4TheWords review in a hurry: While sometimes buggy (as you’d expect from a work in progress), it’s well worth the occasional quirk for this fun and addictive game that motivates you to write more exactly as advertised! And while the site isn’t specifically built for editing or off-site writing, there’s a couple of easy ways to make either work.

Screenshot of the Town in 4TheWords
Hanging out in town, picking up some side quests from the King.

What is 4TheWords?

4TheWords (Get it? Like 4TW aka For The Win) is a fantasy style writing game where you defeat monsters, collect items and move forward in a quest all through writing. The idea is to gamify writing, giving you a little extra motivation to keep moving forward with your current work in progress… because you’re moving forward in the story of the game at the same time.

A writing game? How do you play 4TheWords?

By writing! Each monster requires a certain amount of time and a certain number of words to defeat but you can gain more time for each battle or defeat them in less words as you increase your battle stats. Defeated monsters drop items that you can use to progress in the game, move forward in the main story, complete side quests or craft other items. It’s a lot like your typical fantasy based RPG type game.

There is a main story line, side quests and even special events to coordinate with real world holidays and writing events like NaNoWriMo and Camp NaNoWriMo. There are also special rewards and benefits for keeping up a writing streak (aka writing every day) as well as a wardrobe component where you can win clothes and accessories to customize your avatar. For example, I won most of the items I am using in this gloriously tacky ensemble between the Love Week event in February and last year’s NaNoWriMo event.

Screenshot of the avatar wardrobe select screen on 4TheWords
Dead sexy, no?

Is 4TheWords any good?

While your mileage might vary, I really like it. I have been using it regularly since July of last year when I joined in a desperate effect to kick myself in the pants and get more writing done and it has really kept me writing and motivated me to keep going on the days I didn’t feel like it. (Here’s my profile if you want to be buddies or just stalk my stats.) It’s fun and motivates as advertised.

_ _ _

» **Goals**
[1] Retype part of the 4TheWords review word for word: begin at the words "What is 4TheWords?" and stop after "RPG type game.".
[2] Summarize the 4TheWords review in three sentences.
The material that comes after this review was taken from a separate source.

» **Excerpted records**
_ _ _

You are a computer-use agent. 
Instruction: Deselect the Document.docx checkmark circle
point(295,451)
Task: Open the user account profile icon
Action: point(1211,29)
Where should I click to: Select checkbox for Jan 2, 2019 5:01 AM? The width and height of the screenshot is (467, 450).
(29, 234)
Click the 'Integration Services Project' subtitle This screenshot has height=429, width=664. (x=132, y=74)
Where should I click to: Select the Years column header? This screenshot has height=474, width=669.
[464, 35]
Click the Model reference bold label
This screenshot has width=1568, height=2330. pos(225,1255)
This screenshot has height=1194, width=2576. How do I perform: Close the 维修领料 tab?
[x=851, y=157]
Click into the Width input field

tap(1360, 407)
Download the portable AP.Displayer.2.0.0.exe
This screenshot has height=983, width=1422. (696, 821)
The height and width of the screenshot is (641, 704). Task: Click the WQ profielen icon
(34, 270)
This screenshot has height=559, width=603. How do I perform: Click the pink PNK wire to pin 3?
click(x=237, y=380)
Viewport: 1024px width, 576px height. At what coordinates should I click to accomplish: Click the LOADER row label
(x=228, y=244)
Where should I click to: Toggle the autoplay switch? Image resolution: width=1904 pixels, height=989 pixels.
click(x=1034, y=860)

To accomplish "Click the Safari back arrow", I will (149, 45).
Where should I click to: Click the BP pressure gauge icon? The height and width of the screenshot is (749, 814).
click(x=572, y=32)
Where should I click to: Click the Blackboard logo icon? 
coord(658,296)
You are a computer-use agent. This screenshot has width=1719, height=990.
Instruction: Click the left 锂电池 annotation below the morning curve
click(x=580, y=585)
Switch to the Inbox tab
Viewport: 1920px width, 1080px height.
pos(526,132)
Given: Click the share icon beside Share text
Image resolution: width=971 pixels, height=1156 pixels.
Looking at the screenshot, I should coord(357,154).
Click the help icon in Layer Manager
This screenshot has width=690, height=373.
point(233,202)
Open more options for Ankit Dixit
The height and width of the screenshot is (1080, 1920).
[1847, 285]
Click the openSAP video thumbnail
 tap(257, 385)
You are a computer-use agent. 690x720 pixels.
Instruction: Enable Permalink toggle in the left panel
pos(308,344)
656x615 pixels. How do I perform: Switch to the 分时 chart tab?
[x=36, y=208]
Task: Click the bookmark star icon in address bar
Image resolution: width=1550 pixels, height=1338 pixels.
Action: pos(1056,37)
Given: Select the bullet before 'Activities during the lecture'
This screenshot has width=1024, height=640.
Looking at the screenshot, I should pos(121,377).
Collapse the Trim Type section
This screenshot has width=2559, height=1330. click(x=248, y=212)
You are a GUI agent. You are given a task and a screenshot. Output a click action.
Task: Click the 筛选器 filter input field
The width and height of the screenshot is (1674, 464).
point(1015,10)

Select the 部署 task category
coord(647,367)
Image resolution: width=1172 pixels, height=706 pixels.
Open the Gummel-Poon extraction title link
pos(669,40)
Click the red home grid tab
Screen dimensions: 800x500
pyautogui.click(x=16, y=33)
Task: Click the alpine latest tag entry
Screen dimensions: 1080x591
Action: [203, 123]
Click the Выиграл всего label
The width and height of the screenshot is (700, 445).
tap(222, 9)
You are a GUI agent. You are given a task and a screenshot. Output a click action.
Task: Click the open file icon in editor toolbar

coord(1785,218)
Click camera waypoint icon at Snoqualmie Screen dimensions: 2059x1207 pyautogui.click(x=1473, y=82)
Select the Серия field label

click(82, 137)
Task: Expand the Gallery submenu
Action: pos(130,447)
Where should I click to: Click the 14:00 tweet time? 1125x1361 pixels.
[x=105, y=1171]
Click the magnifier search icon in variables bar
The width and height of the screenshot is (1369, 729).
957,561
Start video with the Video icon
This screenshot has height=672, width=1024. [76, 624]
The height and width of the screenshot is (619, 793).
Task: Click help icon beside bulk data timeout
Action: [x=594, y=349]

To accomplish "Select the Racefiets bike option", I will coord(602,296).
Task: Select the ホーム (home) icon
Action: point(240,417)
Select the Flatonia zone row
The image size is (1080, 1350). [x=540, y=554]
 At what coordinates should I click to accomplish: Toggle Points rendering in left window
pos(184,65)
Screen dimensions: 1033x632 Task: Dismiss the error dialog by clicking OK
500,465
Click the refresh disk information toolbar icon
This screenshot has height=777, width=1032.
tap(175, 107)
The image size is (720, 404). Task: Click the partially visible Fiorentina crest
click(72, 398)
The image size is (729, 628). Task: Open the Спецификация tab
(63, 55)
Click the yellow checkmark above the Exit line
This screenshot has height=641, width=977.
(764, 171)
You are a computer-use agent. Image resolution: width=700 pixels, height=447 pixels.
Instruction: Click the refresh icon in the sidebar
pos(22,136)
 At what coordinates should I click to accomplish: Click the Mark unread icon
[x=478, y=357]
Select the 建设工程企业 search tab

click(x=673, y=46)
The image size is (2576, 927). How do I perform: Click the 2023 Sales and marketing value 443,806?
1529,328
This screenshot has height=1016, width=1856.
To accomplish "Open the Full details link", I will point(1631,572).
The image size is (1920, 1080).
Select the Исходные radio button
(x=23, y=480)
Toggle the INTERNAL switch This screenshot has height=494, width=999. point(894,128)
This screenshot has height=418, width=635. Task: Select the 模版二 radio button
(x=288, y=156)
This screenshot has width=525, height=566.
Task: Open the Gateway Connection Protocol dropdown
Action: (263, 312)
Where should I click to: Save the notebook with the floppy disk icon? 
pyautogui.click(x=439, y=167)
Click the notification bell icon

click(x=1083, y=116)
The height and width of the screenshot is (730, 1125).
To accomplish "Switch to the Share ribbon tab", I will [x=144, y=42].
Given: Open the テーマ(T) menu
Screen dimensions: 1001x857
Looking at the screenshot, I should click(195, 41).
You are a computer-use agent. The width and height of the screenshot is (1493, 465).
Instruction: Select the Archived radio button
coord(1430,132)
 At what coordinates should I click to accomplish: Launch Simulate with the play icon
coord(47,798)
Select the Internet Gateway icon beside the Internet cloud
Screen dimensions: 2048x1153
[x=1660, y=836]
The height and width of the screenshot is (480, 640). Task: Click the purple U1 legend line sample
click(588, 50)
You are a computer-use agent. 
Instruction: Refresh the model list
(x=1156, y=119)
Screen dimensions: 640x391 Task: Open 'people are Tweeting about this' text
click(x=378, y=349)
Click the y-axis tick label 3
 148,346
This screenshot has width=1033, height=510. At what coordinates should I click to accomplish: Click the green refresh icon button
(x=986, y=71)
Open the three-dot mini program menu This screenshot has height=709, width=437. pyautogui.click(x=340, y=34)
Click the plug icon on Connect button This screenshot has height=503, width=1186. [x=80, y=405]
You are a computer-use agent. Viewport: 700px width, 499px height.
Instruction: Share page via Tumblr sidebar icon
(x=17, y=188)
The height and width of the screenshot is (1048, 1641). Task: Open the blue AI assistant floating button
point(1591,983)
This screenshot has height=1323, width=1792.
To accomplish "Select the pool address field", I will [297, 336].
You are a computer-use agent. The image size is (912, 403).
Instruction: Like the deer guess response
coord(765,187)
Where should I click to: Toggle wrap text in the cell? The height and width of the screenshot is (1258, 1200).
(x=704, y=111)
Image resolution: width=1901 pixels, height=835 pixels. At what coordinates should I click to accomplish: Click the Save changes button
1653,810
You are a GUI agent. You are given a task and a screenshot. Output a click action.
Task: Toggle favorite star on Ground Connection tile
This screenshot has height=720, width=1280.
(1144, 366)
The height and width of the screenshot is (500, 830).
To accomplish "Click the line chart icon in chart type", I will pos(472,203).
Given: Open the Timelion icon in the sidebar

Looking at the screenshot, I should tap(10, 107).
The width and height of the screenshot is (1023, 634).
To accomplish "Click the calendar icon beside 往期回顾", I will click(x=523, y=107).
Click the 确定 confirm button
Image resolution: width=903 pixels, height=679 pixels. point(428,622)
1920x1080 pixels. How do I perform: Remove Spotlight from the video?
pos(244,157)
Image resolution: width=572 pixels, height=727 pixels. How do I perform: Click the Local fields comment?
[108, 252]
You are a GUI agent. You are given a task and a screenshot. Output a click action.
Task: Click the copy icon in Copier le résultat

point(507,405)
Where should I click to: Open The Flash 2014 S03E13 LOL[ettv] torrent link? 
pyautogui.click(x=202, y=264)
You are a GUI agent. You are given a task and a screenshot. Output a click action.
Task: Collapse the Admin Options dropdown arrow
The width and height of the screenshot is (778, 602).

_ _ _

» **Outputs for the tasks**
[1]
What is 4TheWords?

4TheWords (Get it? Like 4TW aka For The Win) is a fantasy style writing game where you defeat monsters, collect items and move forward in a quest all through writing. The idea is to gamify writing, giving you a little extra motivation to keep moving forward with your current work in progress… because you’re moving forward in the story of the game at the same time.

A writing game? How do you play 4TheWords?

By writing! Each monster requires a certain amount of time and a certain number of words to defeat but you can gain more time for each battle or defeat them in less words as you increase your battle stats. Defeated monsters drop items that you can use to progress in the game, move forward in the main story, complete side quests or craft other items. It’s a lot like your typical fantasy based RPG type game.

[2] 4TheWords is a fantasy-style writing game where you defeat monsters, collect items and advance through a quest by writing, with each monster needing a certain amount of time and number of words. It has a main story line, side quests, special events tied to holidays and writing events like NaNoWriMo, rewards for writing streaks, and a wardrobe for customizing your avatar. Though sometimes buggy, the reviewer finds it fun and addictive and says it has kept them writing since joining last July.